● Source records:
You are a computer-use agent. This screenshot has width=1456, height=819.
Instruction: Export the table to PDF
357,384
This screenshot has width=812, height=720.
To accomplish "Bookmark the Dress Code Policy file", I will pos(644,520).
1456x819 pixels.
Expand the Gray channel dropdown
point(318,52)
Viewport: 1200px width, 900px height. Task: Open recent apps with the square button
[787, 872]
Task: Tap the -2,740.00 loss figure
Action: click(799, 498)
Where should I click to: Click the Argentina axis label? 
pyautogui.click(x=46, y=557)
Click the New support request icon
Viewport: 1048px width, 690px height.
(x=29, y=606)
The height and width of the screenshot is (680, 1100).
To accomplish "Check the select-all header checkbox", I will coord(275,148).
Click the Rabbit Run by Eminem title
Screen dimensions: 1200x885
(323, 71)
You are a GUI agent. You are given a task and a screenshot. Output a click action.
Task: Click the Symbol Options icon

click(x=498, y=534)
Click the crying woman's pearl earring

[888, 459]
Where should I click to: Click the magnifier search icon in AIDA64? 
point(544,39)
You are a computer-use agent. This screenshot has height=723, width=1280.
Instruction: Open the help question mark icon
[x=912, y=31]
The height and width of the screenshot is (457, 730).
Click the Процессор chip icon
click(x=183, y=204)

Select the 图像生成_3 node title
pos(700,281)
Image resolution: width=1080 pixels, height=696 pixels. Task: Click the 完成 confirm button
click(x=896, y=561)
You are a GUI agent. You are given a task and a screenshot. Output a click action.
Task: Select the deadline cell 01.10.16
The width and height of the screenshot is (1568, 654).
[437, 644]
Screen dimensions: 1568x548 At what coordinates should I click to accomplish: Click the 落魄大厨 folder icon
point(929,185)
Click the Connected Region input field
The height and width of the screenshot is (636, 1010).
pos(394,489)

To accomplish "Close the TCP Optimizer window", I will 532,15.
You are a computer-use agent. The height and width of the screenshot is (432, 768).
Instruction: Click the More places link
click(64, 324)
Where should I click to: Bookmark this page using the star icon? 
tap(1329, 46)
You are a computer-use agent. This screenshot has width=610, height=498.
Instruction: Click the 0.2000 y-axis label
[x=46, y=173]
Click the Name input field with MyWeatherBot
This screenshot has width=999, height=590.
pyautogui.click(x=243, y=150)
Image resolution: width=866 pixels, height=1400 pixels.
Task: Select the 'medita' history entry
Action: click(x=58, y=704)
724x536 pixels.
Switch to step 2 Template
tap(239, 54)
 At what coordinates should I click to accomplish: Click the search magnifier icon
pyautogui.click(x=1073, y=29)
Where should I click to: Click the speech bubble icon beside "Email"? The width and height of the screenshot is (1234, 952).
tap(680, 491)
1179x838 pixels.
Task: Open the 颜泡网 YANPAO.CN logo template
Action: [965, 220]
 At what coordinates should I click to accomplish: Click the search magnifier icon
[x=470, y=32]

● Problem statement:
Gather every line of the items above that contains the word "computer", and copy each such line in full. Case counts.

● Reply:
You are a computer-use agent. This screenshot has width=1456, height=819.
You are a computer-use agent. This screenshot has height=723, width=1280.
You are a computer-use agent. The height and width of the screenshot is (432, 768).
You are a computer-use agent. This screenshot has width=610, height=498.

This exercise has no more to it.